U.S. Balance of Payments Dissected
September 16, 2010
Today, the Commerce Department released its second-quarter report on U.S. international transactions, the most comprehensive compilation of the balance of payments, and the Treasury Department published its more timely July monthly figures on international capital flows. Both releases contain a slew of items at varying levels of aggregation. Here are some highlights.
The current account deficit did not widen quite as much as expected because the deterioration of merchandise trade was partly offset by improvement elsewhere. As a percentage of GDP, the current account gap equaled 3.4%, up from 3.0% in the first quarter and a full percentage point larger than in the second quarter of 2009. A deficit of more than 3% of GDP was considered very vulnerable in prior decades like the 1980s, but the imbalance now didn’t draw much attention even though it was the biggest in six quarters, since it remains far below the 6%+ highs reached prior to the Great Recession. The dollar value of the deficit grew by $14 billion to $123.2 billion.
Net private capital inflows accounted for almost 62% of the current account’s funding last quarter, up from an unusually small 25.6% share in the first quarter. However, the most reliable source of private financing, long-term capital documented in the net direct investment and portfolio investment accounts, showed continuing low support, rising by just a modest amount. The trade-weighted dollar according to the Fed’s “major currency” index, posted an average value in 2Q10 of 78.0, about 6% higher than two quarters earlier but still below its 79.4 mean in the second quarter of 2009.
The following table breaks down the U.S. current account shortfall and the broad sources of its financing last quarter and compares these to the previous four calendar quarters. Double-entry accounting for all international transactions constrains the sum of the current account, private capital flows and official capital movements to a sum of zero. The figures are expressed in billions of dollars, and private capital flows include the statistical discrepancy. Sums may not exactly add up because of rounding errors. The final row of the table shows period averages in the trade-weighted dollar, which rose 6% between 4Q09 and 2Q10.

What is being asked » According to the balance of payments text, what was the current account deficit as a percentage of GDP in the second quarter? The lines that come next bear no relation to the balance of payments text.

Records from a pointing dataset:
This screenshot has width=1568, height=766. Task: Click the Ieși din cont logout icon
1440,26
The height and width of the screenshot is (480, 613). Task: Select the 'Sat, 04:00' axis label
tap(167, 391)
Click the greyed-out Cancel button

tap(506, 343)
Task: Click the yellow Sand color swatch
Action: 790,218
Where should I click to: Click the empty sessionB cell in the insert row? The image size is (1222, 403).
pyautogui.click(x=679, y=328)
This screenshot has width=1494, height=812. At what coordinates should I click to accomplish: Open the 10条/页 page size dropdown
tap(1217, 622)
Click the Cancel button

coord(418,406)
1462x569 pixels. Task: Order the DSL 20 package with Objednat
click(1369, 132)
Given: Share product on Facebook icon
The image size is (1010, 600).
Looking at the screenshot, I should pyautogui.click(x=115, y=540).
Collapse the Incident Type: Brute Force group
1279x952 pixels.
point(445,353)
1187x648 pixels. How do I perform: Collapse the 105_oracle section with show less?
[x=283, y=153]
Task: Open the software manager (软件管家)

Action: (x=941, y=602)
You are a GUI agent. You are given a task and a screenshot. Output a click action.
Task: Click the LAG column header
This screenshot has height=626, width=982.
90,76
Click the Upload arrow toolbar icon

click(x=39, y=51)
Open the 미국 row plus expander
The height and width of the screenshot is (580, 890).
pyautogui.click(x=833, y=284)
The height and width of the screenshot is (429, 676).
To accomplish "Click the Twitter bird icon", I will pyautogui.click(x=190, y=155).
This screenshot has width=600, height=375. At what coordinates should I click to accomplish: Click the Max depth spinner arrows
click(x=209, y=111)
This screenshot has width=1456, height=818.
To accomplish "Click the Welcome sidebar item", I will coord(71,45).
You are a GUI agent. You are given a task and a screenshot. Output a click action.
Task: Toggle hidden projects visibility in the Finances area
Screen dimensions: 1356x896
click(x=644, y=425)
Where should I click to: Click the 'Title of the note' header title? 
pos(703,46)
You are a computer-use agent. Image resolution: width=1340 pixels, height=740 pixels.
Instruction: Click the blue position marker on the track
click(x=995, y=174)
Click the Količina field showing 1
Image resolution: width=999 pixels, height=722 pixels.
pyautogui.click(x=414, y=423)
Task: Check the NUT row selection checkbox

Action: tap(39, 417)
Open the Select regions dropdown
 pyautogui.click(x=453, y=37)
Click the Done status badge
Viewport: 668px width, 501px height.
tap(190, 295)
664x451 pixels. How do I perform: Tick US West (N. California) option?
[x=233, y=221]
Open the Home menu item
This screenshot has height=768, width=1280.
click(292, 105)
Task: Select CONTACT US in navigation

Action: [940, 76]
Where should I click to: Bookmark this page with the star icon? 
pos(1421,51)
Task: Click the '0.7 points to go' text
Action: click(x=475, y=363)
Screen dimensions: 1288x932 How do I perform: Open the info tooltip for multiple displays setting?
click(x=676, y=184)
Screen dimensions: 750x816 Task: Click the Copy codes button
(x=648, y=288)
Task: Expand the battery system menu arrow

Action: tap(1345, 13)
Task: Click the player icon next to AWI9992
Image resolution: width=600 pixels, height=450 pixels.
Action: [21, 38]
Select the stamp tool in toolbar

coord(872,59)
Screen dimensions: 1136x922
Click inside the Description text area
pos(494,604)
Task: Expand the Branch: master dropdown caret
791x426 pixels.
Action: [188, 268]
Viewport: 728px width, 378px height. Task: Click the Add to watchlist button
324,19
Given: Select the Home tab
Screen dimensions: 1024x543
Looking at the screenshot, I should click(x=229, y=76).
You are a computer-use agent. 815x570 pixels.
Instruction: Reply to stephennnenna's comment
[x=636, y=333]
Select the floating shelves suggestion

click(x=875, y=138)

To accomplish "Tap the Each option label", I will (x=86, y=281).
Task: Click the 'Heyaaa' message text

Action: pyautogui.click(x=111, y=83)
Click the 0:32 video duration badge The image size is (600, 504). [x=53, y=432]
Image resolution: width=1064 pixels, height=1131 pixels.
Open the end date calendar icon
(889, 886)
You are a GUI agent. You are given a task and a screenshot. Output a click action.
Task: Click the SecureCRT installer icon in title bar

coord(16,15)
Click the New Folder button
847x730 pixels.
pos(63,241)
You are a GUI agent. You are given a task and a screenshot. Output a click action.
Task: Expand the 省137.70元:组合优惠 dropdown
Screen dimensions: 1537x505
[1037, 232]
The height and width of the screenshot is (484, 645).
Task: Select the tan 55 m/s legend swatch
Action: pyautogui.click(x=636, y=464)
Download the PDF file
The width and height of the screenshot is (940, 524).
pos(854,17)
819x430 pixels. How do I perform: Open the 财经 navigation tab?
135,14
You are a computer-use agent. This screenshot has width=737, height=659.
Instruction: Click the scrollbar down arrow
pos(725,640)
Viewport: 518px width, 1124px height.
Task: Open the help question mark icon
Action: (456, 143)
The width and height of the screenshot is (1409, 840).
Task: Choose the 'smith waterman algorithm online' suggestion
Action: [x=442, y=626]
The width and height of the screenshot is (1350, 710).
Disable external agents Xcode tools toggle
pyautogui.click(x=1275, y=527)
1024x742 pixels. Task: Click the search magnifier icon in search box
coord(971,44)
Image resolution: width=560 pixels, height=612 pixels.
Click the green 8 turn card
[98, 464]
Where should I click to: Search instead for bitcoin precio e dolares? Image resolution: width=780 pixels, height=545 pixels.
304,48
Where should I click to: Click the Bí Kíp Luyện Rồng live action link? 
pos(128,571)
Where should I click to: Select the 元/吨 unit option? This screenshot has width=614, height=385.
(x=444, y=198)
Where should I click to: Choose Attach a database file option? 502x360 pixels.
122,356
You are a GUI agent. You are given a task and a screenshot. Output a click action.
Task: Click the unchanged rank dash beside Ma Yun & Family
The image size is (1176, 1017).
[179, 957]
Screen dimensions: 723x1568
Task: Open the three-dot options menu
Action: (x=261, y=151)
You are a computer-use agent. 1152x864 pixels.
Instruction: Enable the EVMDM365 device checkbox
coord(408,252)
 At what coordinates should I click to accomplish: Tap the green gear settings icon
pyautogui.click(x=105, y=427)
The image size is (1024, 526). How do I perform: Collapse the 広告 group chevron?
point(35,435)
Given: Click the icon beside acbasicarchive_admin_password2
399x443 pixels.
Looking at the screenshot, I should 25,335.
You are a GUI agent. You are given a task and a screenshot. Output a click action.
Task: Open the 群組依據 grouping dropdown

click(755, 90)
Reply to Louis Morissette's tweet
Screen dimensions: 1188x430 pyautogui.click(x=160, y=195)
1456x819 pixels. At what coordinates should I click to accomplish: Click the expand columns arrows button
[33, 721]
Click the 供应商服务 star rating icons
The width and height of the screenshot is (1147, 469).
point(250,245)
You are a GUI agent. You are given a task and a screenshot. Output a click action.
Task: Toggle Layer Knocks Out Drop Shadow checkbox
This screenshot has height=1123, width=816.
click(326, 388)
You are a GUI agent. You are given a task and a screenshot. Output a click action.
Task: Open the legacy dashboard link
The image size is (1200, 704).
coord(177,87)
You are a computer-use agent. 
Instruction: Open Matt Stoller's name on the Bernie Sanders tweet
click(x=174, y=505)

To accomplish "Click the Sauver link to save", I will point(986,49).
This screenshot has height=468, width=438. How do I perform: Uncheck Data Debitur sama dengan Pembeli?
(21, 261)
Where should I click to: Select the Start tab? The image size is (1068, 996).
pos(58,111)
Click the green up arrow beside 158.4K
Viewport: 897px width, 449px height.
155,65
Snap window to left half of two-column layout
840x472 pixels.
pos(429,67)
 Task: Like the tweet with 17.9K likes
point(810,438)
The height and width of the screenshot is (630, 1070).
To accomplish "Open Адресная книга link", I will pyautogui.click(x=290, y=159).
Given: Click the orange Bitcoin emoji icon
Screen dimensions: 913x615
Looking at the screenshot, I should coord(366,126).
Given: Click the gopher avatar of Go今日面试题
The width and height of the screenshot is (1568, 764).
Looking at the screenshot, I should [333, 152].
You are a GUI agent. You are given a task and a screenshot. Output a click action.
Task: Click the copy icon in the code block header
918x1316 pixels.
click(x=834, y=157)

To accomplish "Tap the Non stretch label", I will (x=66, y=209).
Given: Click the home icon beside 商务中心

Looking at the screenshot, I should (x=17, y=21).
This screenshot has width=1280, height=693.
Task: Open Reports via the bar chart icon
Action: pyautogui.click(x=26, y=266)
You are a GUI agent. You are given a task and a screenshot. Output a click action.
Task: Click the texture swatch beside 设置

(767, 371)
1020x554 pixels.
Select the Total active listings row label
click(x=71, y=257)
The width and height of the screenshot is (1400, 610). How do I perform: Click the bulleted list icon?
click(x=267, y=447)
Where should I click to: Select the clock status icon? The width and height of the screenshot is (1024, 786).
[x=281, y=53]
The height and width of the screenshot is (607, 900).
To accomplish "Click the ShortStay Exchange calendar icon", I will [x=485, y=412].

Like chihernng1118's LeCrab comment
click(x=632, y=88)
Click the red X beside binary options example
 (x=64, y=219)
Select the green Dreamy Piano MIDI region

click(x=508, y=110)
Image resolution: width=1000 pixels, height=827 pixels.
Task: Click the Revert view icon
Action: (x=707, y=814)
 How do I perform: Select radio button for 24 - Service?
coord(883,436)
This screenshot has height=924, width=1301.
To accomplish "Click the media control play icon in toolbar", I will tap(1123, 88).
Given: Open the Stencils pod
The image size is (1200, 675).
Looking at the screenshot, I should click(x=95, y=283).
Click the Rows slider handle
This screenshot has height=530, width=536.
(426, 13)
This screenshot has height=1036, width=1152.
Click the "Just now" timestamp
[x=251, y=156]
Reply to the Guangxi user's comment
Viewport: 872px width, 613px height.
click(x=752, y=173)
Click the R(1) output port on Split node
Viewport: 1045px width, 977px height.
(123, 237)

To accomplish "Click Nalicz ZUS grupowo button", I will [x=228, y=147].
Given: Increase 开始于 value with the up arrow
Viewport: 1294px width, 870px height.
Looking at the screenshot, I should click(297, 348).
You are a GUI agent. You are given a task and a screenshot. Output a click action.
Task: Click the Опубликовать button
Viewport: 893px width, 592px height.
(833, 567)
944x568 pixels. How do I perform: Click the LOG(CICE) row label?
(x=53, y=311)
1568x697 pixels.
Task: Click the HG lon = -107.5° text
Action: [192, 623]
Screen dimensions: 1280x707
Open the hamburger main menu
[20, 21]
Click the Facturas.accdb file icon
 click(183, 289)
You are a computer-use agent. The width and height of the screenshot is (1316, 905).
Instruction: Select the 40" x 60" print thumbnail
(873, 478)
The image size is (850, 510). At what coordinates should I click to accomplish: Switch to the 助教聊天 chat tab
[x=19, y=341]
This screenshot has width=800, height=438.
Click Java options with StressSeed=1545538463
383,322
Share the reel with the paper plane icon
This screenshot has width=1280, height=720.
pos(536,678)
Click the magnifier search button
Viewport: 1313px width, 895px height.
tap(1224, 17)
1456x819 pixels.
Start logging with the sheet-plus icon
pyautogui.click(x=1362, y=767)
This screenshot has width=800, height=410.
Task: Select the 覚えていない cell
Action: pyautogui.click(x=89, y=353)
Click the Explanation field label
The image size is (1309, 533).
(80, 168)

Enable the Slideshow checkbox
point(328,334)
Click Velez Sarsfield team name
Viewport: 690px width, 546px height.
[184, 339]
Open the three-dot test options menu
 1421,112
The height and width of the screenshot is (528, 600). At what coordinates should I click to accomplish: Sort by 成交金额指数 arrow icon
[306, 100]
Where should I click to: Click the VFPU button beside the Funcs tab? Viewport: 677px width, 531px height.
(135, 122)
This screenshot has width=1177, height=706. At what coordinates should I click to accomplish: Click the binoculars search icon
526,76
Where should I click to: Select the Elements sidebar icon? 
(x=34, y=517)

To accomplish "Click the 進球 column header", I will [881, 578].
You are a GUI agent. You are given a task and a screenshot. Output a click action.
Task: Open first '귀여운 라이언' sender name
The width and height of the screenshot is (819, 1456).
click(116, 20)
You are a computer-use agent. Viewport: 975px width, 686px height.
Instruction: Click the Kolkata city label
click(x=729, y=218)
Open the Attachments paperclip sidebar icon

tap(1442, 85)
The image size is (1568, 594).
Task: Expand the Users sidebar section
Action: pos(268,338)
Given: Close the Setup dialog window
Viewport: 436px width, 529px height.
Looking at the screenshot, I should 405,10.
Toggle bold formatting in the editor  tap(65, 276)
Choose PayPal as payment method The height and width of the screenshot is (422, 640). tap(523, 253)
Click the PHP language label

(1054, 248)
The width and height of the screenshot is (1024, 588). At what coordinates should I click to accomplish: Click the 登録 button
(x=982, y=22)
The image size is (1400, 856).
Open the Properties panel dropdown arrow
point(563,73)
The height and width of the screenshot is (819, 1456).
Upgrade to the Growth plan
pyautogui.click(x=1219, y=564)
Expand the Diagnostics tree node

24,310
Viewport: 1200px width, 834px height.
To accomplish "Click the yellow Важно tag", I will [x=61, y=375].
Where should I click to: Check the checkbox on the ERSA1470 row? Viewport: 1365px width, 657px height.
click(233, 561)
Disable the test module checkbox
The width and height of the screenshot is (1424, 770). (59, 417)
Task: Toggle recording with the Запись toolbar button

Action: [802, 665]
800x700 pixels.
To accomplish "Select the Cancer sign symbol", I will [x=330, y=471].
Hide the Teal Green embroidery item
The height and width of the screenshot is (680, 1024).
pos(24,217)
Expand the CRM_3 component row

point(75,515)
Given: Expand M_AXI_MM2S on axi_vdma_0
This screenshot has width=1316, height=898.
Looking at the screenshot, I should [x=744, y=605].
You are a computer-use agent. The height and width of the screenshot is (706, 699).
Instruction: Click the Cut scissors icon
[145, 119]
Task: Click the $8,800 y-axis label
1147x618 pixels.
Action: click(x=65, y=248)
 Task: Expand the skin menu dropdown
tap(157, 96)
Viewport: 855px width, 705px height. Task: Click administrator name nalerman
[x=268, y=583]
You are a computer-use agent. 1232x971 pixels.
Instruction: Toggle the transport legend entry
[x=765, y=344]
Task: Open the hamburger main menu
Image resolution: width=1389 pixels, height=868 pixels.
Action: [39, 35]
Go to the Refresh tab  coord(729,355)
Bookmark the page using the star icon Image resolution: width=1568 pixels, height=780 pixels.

Complete answer » 3.4%